航空宇宙用抵抗器
ロケットや人工衛星等は軌道上でのメンテナンスが出来ないため、使用する部品には高信頼、長寿命が要求されます。したがって宇宙機に使用される部品には、宇宙航空開発政策を担う研究開発機関より認定を受けた高信頼性・高品質の認定部品を使用することがあります。
弊社ではそのような認定を受けた抵抗器を、衛星やロケット等の宇宙機器向けにラインアップしています。
航空宇宙用抵抗器の特長
有鉛はんだ端子の採用
一般の電子部品では端子部の鉛フリー化が進んでいますが、宇宙用途向けの抵抗器は以下の理由により有鉛はんだ端子を採用しています。
ウィスカー(Whisker)*の抑制による信頼性の向上
SnやZnなどは、地上よりも宇宙空間などの無重力状態でウィスカーの成長が顕著となることが知られています。
電子部品の外部電極のSnや接合材料として一般的に使用されているSn-Ag-Cu系などの鉛フリーはんだはウィスカーの成長が早く、一方Sn-Pb系有鉛はんだはウィスカーの成長が遅いことが確認されています。
ウィスカーは回路間の短絡や導通不良の原因となることから、ウィスカーが発生しづらい材料の採用が求められています。
*ウィスカーとは
鉛フリー錫(Sn)めっきや亜鉛(Zn)めっき層から、時間とともに成長する針状の金属結晶を指す。無重力状態ではウィスカ―が細く長く成長するため、回路の短絡など地上よりも不具合となる確率が高い。

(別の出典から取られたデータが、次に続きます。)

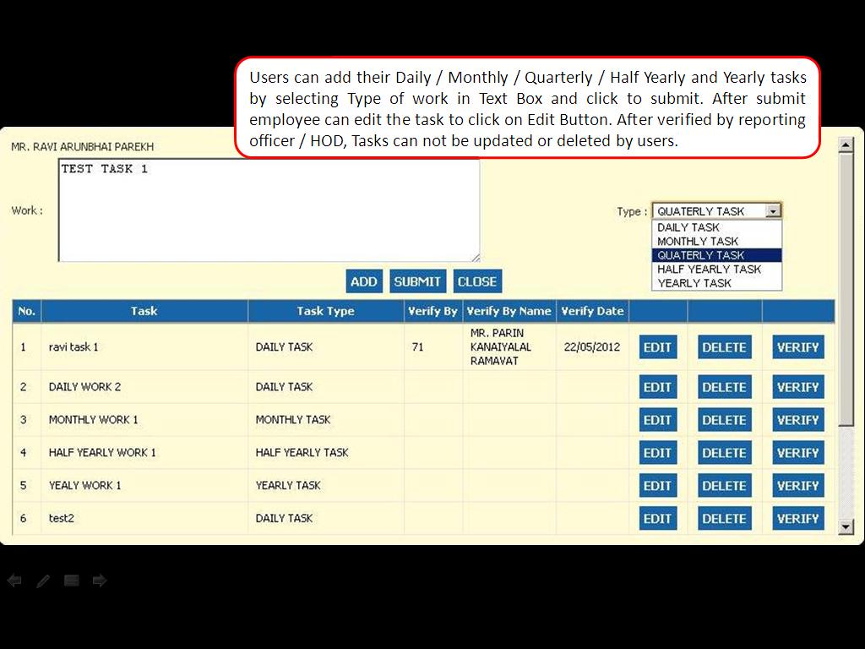Click the scrollbar down arrow
The width and height of the screenshot is (865, 649).
(846, 526)

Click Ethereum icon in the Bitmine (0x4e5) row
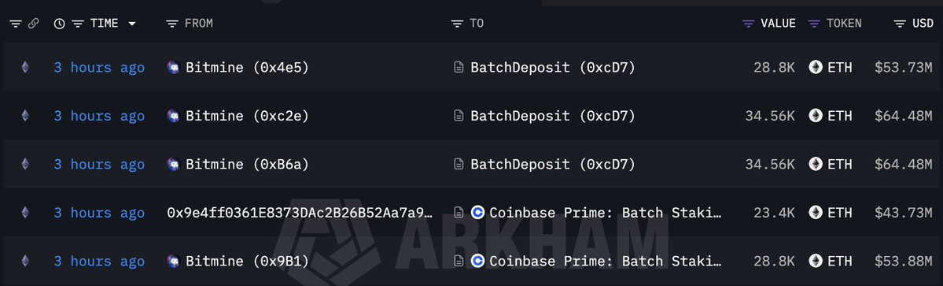[24, 67]
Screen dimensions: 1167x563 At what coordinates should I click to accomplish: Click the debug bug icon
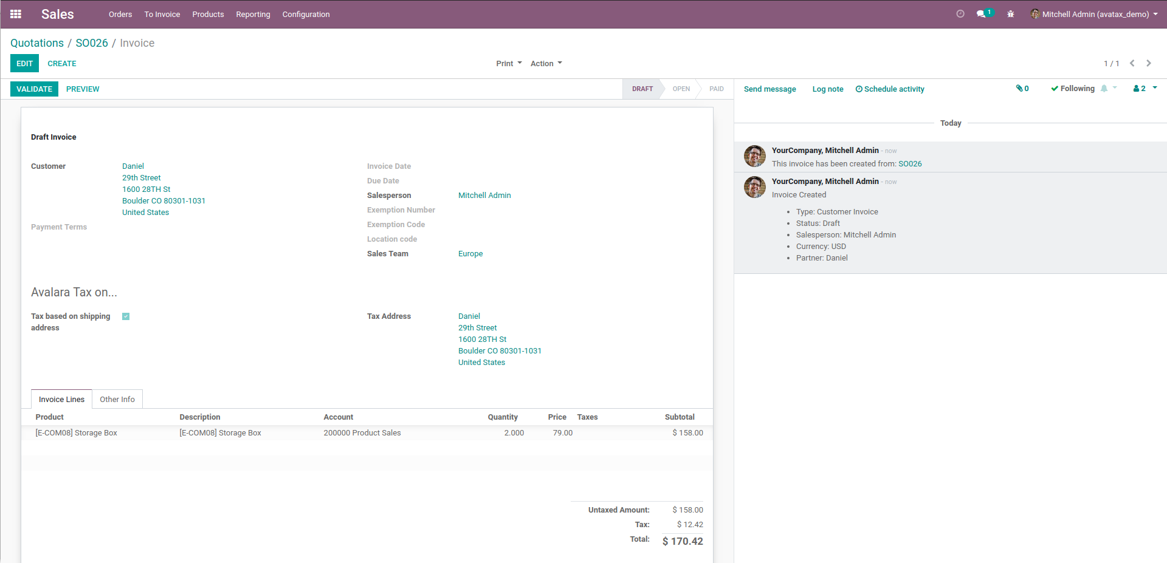pyautogui.click(x=1010, y=14)
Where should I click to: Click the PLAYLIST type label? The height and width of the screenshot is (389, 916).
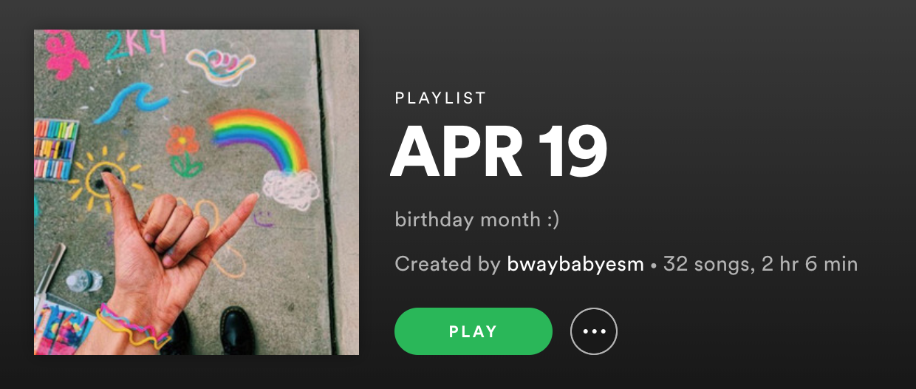440,98
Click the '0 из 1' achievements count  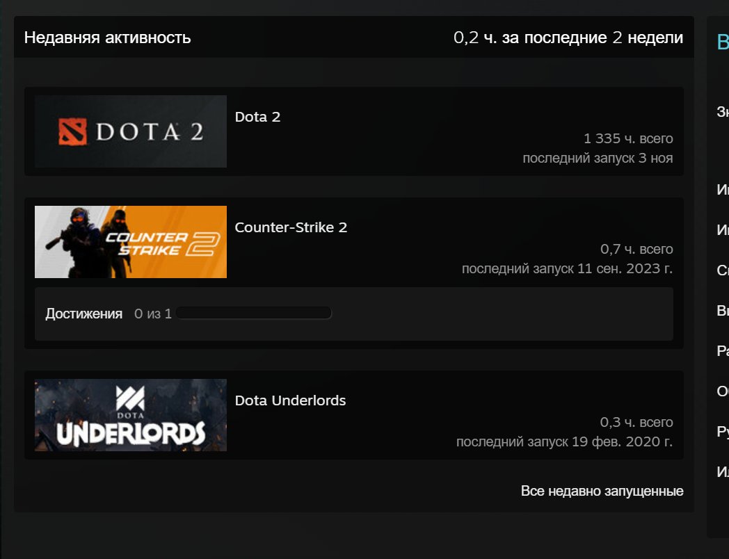click(153, 314)
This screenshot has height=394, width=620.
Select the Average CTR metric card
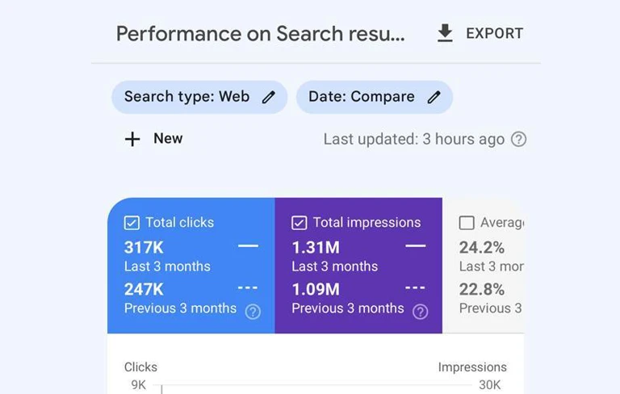coord(484,266)
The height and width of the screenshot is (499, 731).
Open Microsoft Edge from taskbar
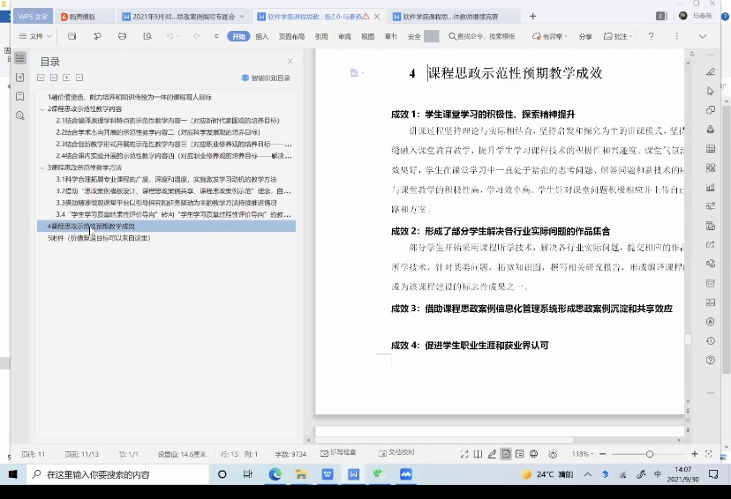click(275, 474)
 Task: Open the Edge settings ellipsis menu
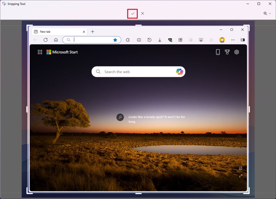pos(233,40)
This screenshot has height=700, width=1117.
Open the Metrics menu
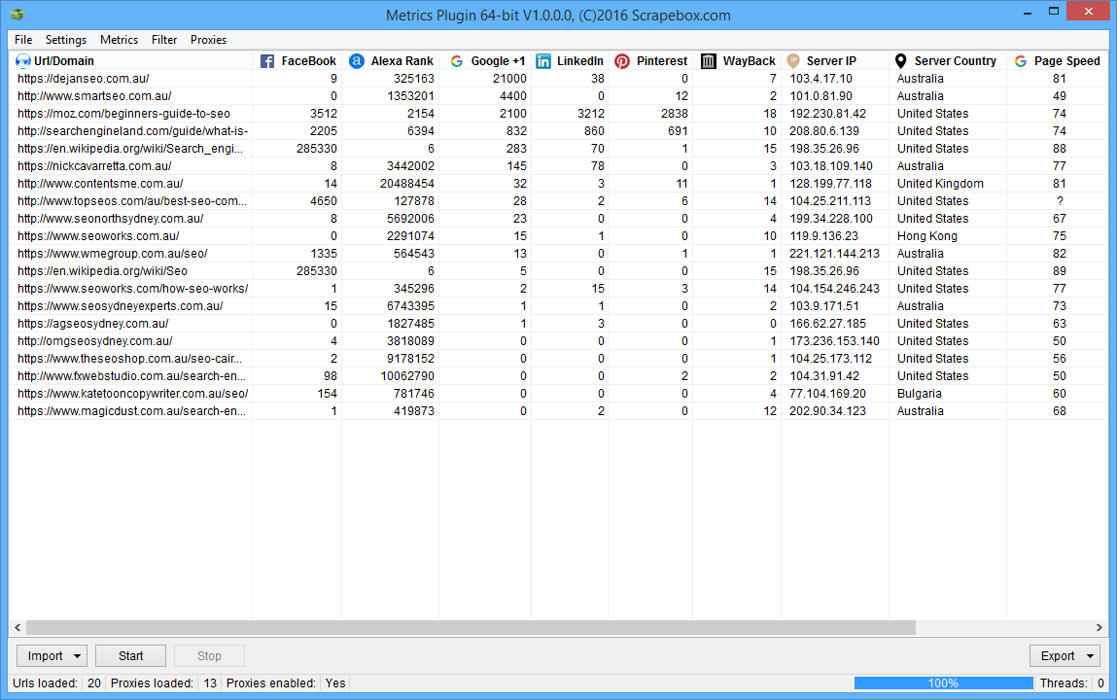(x=119, y=40)
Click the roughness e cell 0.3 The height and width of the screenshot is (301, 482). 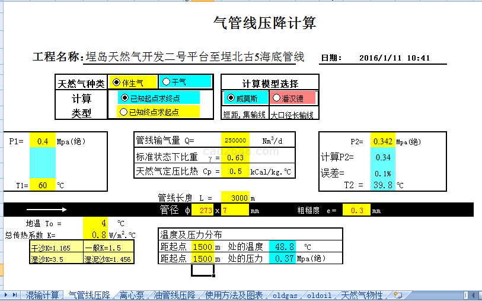(x=357, y=210)
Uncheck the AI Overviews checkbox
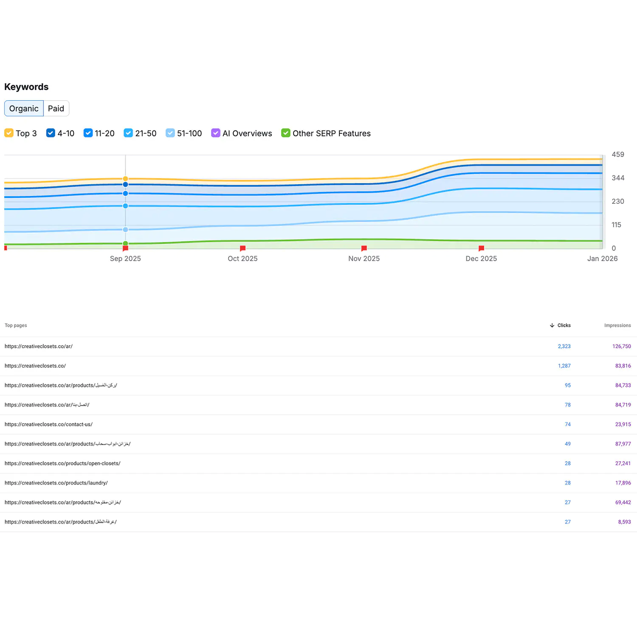Viewport: 637px width, 637px height. [x=216, y=133]

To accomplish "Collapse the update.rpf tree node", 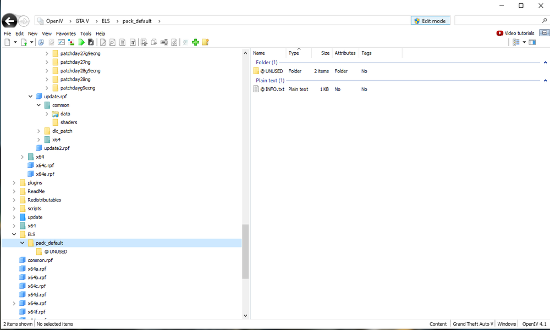I will click(31, 96).
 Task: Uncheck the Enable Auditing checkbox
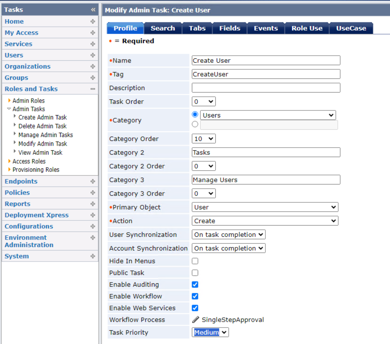pyautogui.click(x=195, y=284)
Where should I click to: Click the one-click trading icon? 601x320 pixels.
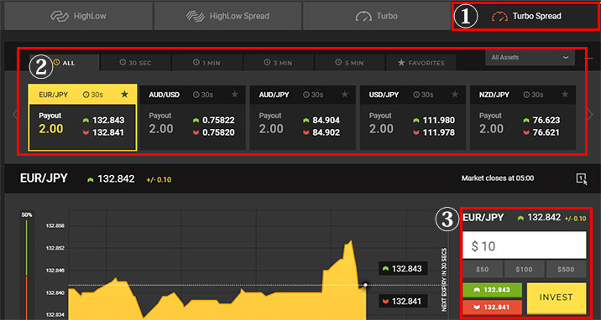point(582,178)
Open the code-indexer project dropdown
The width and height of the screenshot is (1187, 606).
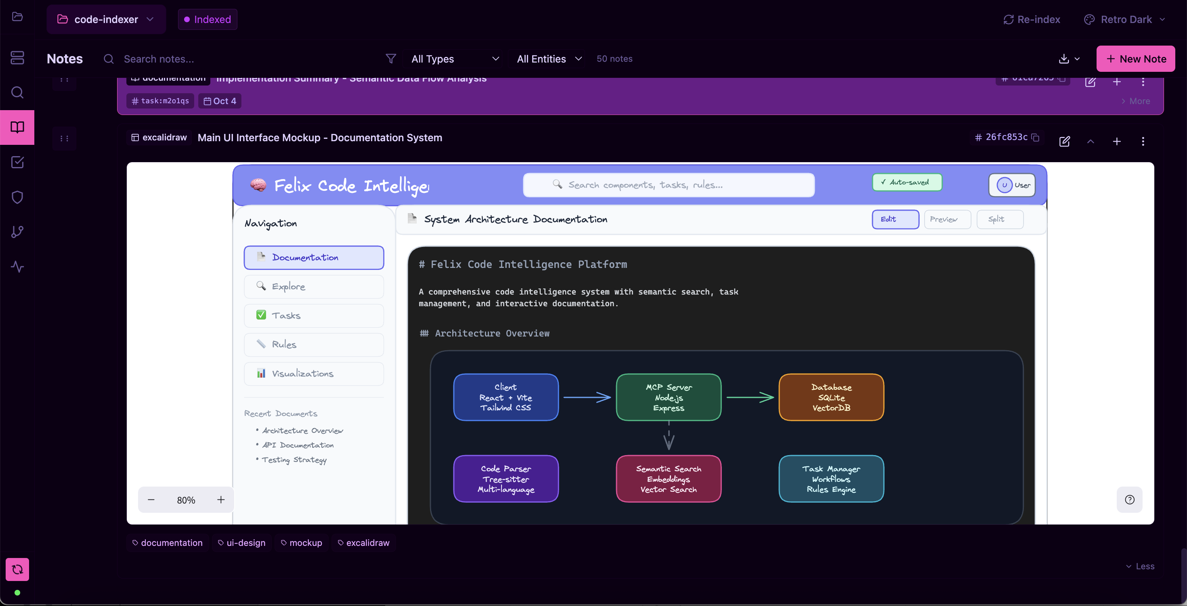tap(106, 19)
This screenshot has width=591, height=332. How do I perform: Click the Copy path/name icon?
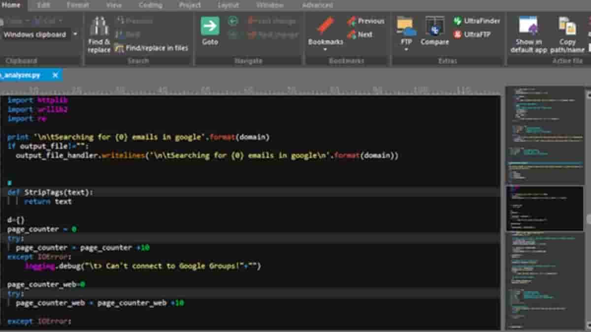[567, 27]
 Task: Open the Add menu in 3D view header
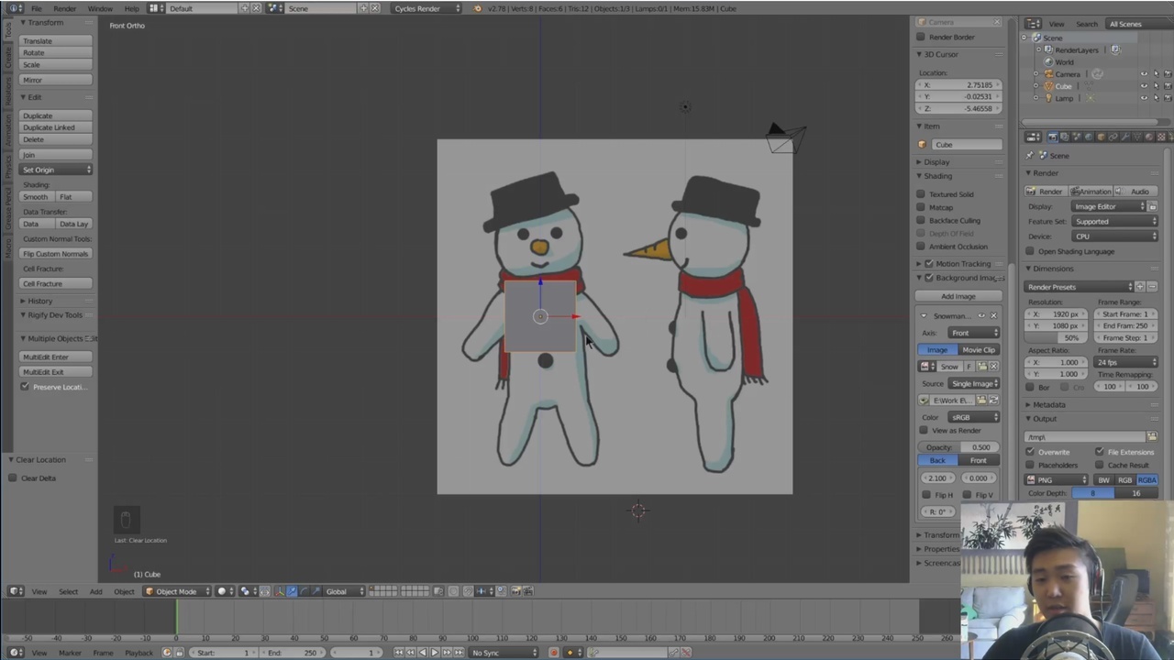pos(95,591)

@JAXA MEWS35資料「On-orbit validation to mitigate tin whisker growth」より
機械的耐久性の向上
有鉛はんだめっき品は錫めっき品と比較してクリープ変形による応力緩和作用があるため、実装後のヒートショック(熱衝撃)や機械的衝撃に対する信頼性が向上します。
スクリーニング(全数試験)、ロット保証(抜き取り試験)
宇宙機器用途向け部品にはスクリーニング、ロット保証が要求されます。
*バーンイン試験
部品に温度電圧ストレスをかけることにより、出荷前に初期不良品を除去(リジェクト)する試験の一つ。これにより、初期故障率が減少し、高い品質を保つことができる。
JAXA認定
JAXA(宇宙航空研究開発機構)が規定する認定試験に合格し、宇宙用部品として認定されています。
航空宇宙用LTCC基板
LTCC(Low Temperature Co-fired Ceramics:低温同時焼成セラミックス)基板は多層セラミックス基板です。
⇒カタログはこちら
導体抵抗の小さいAg導体材料を配線パターンとしてセラミック内に多層構造で一体形成(同時焼成)しています。これにより導体抵抗成分によるロスが少ない電気的特性に優れた多層基板が可能となります。
セラミックス基板のため耐熱性、耐湿性に優れ、高気密性、アウトガスの発生がないといった特長を備えており、耐環境性や高い信頼性が重視される衛星やロケットなど宇宙用途向けの基板やパッケージとしての実績があります。
ご要求によりスクリーニング、ロット保証試験に対応いたします。